As Chinese corporations flock to foreign soils to invest, some analysts cautioned that speedy expansion of the investment outflow could lead to the so-called "overheating" or "bubble" if not well managed.
However, with deepened globalization and China's ongoing economic transformation and structural reform, Chinese enterprises, especially the private sector, do have a huge space for outbound investment growth.
BIG INCREMENT BUT SMALL STOCK
The rapid growth in Chinese overseas investment has caught much global attention but can hardly cover its actually small stock. As the Economist magazine described, China is "a relative newcomer to big direct investments."
Chinese official data showed China's external direct investment hit a record of 87.8 billion U.S. dollars in 2012, making it the third largest country in outbound FDI following the United States and Japan.
However, in terms of stock, the accumulated volume of Chinese overseas investment reached 531.94 billion dollars, about one tenth of that of the United States, one third of Germany, and half of Japan.
British economist John Dunning theorized that a country's net foreign direct investment is related to its level of development -- the higher gross domestic product (GDP) per capita, the greater the scale of foreign direct investment.
Dunning argues that when a country's GDP per capita reaches between 2,500 dollars and 4,750 dollars, it will see a considerable increase in outward FDI and a balance between outward and inward FDI when the GDP per capita exceeds 4,750 dollars.
China's GDP per capita exceeded 5,400 dollars in 2011. According to Dunning's theory, the inflow and outflow of FDI will gradually balance in the future. But in fact, there is a great gap between the two.
UN statistics showed the inward FDI in China hit 121 billion dollars in 2012, 38 percent higher than the outward FDI, while the stock of the inward FDI has exceeded 1.3 trillion dollars, 2.5 times more than that of the outward FDI.
Therefore, there is a great space for the growth of China's outward FDI in the future.
In his opening speech at the Summer Davos Forum earlier this month in Dalian, a port city in northeast China, Chinese Premier Li Keqiang said China's external FDI is expected to reach 500 billion dollars in the next five years.
Daniel Rosen, co-founder of the Rhodium Group, is more optimistic. "Its (China's) stock of external direct investments will rise from less than 500 billion dollars today to 2.5-5 trillion dollars, most likely, in the coming decade," he told Xinhua.
CHINESE ENTERPRISES HAVE TO GO ABROAD
Since the "going-out" strategy was proposed officially in 2001, the Chinese economic structure has began to change.
As competition in common manufacturing has become fiercer due to increasing domestic cost and overcapacity, in addition to the need of promoting international competitiveness, Chinese enterprises have no choice but to go out.

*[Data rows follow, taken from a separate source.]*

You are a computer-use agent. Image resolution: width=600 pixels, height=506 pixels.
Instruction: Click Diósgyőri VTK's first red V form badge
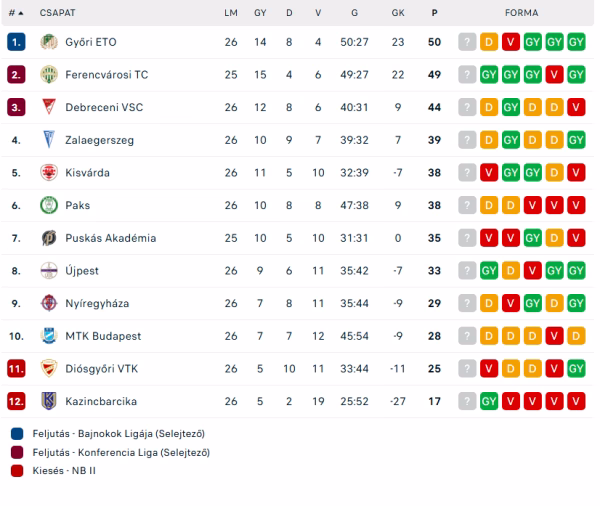tap(489, 369)
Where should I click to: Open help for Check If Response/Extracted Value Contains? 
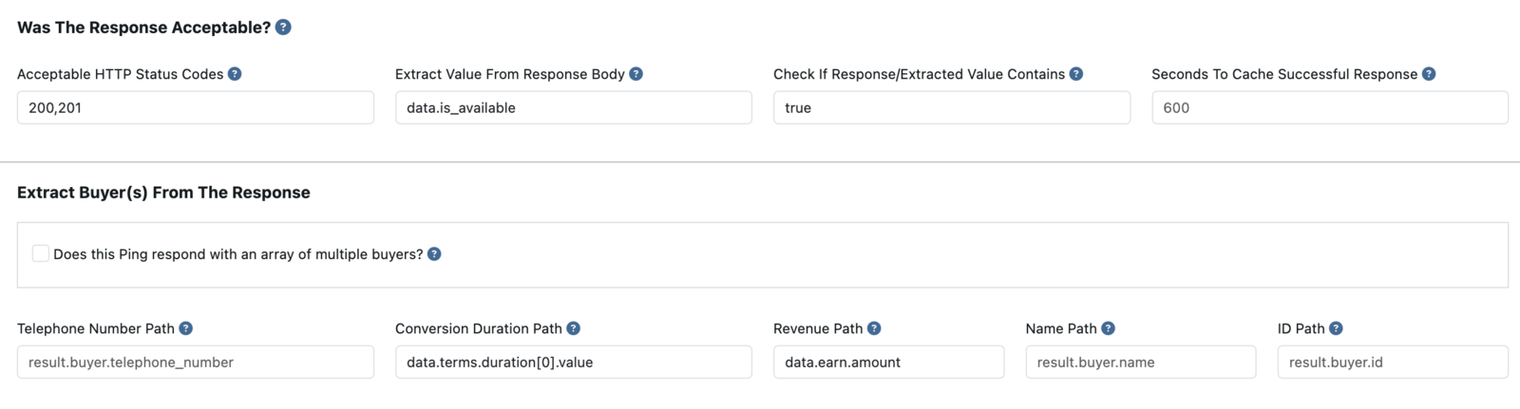pos(1076,74)
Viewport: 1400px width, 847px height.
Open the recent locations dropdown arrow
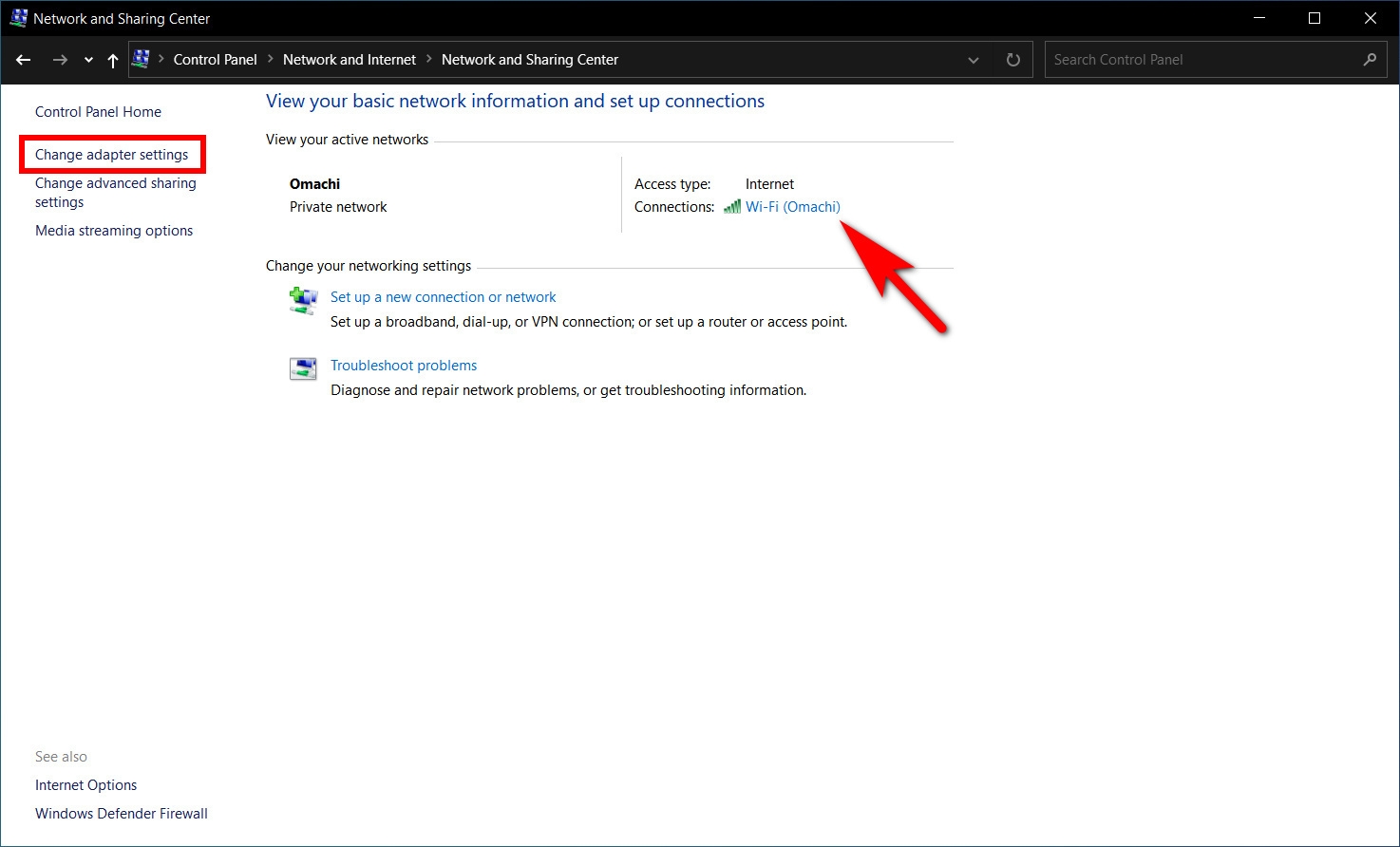(88, 60)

As of now, the Chinese economy is at a turning point, where the economic model is shifting from export and investment driven growth to the one powered by domestic demand.
At the same time, China is seeking to climb from the end of the global value chain, featuring low costs and profits, to high productivity and high added value end.
The UN World Investment Report 2013 pointed that the global value chain occupies about 80 percent of global trade, "longer-term, GVCs (global value chain) can be an important avenue for developing countries to build productive capacity, including through technology dissemination and skill building, opening up opportunities for industrial upgrading."
Viewed from the perspective of the global industrial landscape, the Chinese economic transformation should be carried out by adopting two internationalization strategies: Firstly, quitting part of low-end manufacturing industries to reduce cost. Secondly, seeking quicker access, via mergers and acquisitions, to technology, brands and markets in order to achieve "an overtaking on a curve".
Both strategies need to be implemented through overseas investment activities by Chinese enterprises.
PRIVATE INVESTORS TO PLAY BIGGER ROLE
Statistics by Dealogic showed that since 2000, some 54 percent of the total value of China's overseas M&A (merger and acquisition) deals has come from the energy and resources sectors such as natural gas, oil and mines, where state-owned companies take a majority.
As a result, China's most significant and successful cross-border M&A cases were primarily done by state-owned enterprises over the last decade.
However, private companies are likely to become the leading force in China's next round of overseas investment as China's economy is becoming more and more market-oriented.
"Looking ahead, the next wave (of overseas investment) will probably involve more privately owned companies doing smaller deals, particularly technology companies that are intrinsically more global," Financial Times' reporter Henny Sender said.
Premier Li had told the Summer Davos Forum participants that the Chinese government will further relax limits on the "going-out" steps of the domestic companies.
According to data provided by Wang Yanguo, vice president of the China International Chamber of Commerce for the Private Sector, private companies accounted for 45 percent of China's total non-financial FDI in 2012, while the figure was only 14 percent and 20 percent in 2008 and 2011, respectively.